Count string occurrences in text file
Moderator: DosItHelp
Count string occurrences in text file
Experts,
how do you count string occurrences? For example, I have a text file with these contents:
hand randomtexthand randomtext
hand randomtext
hand randomtext
hand randomtext
I want to know the total count of hand,so ìt should be 5. But when using find /c the output is 4,it just counts the line. How can I solve this?
how do you count string occurrences? For example, I have a text file with these contents:
hand randomtexthand randomtext
hand randomtext
hand randomtext
hand randomtext
I want to know the total count of hand,so ìt should be 5. But when using find /c the output is 4,it just counts the line. How can I solve this?
Last edited by renzlo on 18 May 2011 15:55, edited 1 time in total.
Re: Count string occurrences
Code: Select all
@echo off &SetLocal EnableExtensions EnableDelayedExpansion
echo.SKIP>"TST1.TXT"
::
for /f "useback tokens=*" %%! in (
"TST.TXT"
) do echo.%%~! >>"TST1.TXT"
set "ReadLine="
::
set /a COUNT = 0
set /a MEM = !COUNT!
::
set /a SKIP = 1
::
:LOOP ()
::
if !COUNT! equ !MEM! echo.SKIP=!SKIP!_
for /f "useback skip=%SKIP% tokens=*" %%! in (
"TST1.TXT"
) do (
if defined ReadLine (
::
echo.if /i ["!ReadLine:~0,4!"] == ["hand"]
if /i ["!ReadLine:~0,4!"] == ["hand"] (
::
set /a COUNT += 1
echo.COUNT=!COUNT!_
set "ReadLine=!ReadLine:~4!"
echo.ReadLine2=!ReadLine!_
) else (
set "ReadLine=!ReadLine:~1!"
echo.ReadLine0=!ReadLine!_
)
if not defined ReadLine (
::
set /a MEM = !COUNT!
::
set /a SKIP += 1
)
) else (
set "ReadLine=%%~!"
echo.ReadLine1=!ReadLine!_
::
if /i ["!ReadLine:~0,4!"] == ["hand"] (
::
set /a COUNT += 1
echo.COUNT=!COUNT!_
set "ReadLine=!ReadLine:~4!"
echo.ReadLine2=!ReadLine!_
)
if not defined ReadLine (
::
set /a MEM = !COUNT!
::
set /a SKIP += 1
)
)
::
goto :LOOP "()"
)
echo.COUNT=!COUNT!_
echo.end
pause
exit
TST.TXT
Code: Select all
hand1 randomtext hand2 handhand
hand5 randomtext
hand6 randomtext
**censored** I lost a whole hour helpin U
censored == Kut in het nederlands
censored == Sheisse in deutscher Sprache
censored == Merde en francais
Why are our languages not beeing censored !
That is discrimination and racism
Re: Count string occurrences
Thanks but it seems inaccurate. It should be 5 not 6.
Re: Count string occurrences
Can you solve it for me No offence I am tired.
Gatte learn the language, it's not that hard use pause to debug
Gatte learn the language, it's not that hard use pause to debug
Last edited by Ed Dyreen on 18 May 2011 15:58, edited 1 time in total.

---

(DIRECTIONS): Reproduce the lines of the thread on counting string occurrences from "That is discrimination" up to and including "15:58, edited 1 time in total.".

(DATASET SECTION):
---

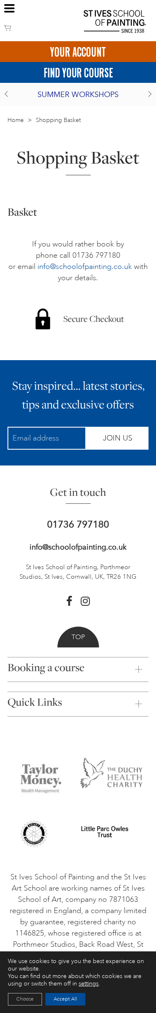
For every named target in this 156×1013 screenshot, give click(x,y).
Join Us (117, 438)
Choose (25, 999)
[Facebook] (69, 601)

---

(OUTPUT OF THE TASK):
That is discrimination and racism
Re: Count string occurrences
Thanks but it seems inaccurate. It should be 5 not 6.
Re: Count string occurrences
Can you solve it for me No offence I am tired.
Gatte learn the language, it's not that hard use pause to debug
Gatte learn the language, it's not that hard use pause to debug
Last edited by Ed Dyreen on 18 May 2011 15:58, edited 1 time in total.